We started rehearsals already for our Christmas musical at church.
“What?” you say. “Rehearsing already for Christmas? But that’s months away!”
Yes, that’s what I said. Rehearsing for Christmas in September.
Holidays flow onto each other
These days, holidays seem to flow onto each other. As storekeepers are clearing merchandise from one occasion, they’re stocking for the next. July fifth is the day to see flags and patriotic frou-frous replaced by autumn flowers and scarecrows. Then, ghosts and Halloween costumes appear in August, followed shortly by red and green baubles.

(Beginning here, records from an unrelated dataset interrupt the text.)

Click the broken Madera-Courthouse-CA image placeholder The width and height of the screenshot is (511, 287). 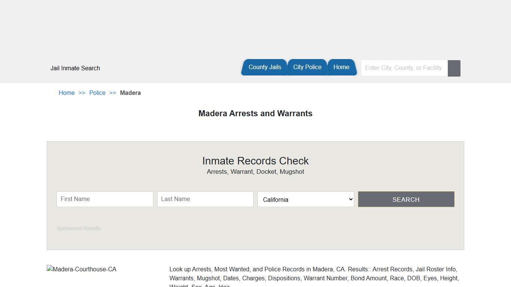click(x=81, y=269)
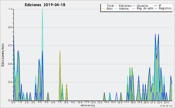Click the magenta Reg. de adm. swatch
Viewport: 175px width, 108px height.
point(134,8)
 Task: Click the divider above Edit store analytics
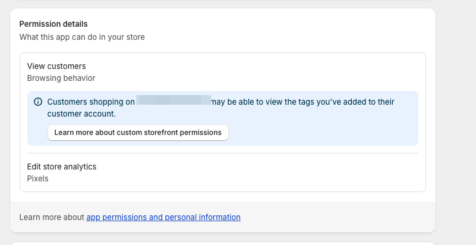click(x=223, y=153)
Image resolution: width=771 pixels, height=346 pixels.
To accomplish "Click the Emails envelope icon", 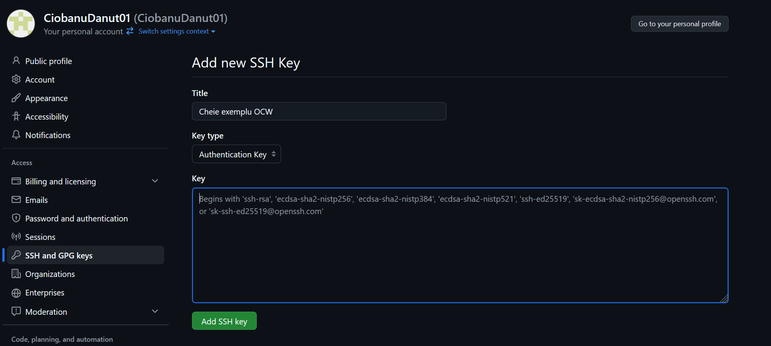I will click(x=16, y=200).
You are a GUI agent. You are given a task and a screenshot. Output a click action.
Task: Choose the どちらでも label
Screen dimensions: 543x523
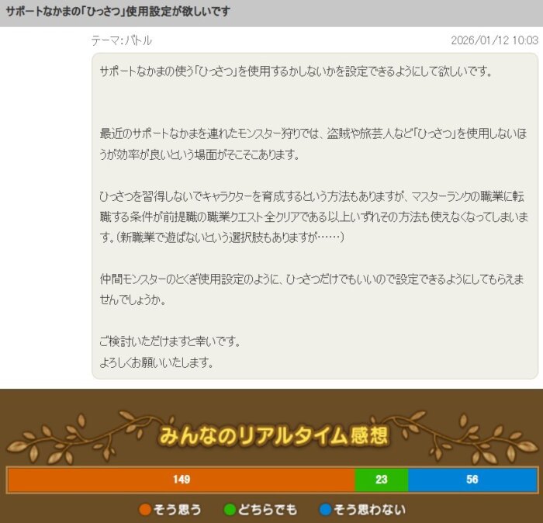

There’s nothing we can do to stop this revolving-door (or is it a revolving shelf?) marketing syndrome. Merchants want to make as much profit as possible. And the more often we see or hear about a product, the more likely we are to buy it. If we would all wait until the day before a holiday to make our purchases, maybe vendors would wait to display those wares. Eh, maybe not.
Seeing decorations long before a holiday gives us the opportunity to anticipate the upcoming event. Have you ever thought how boring life would be without anticipation? Looking forward to something is half the fun, whether a holiday, a party, or even a birthday.
A friend once told me that he and his siblings were planning a surprise party for their mother’s 80th birthday. It sounded like fun – having all of Mom’s old friends and distant relatives come to town to surprise her.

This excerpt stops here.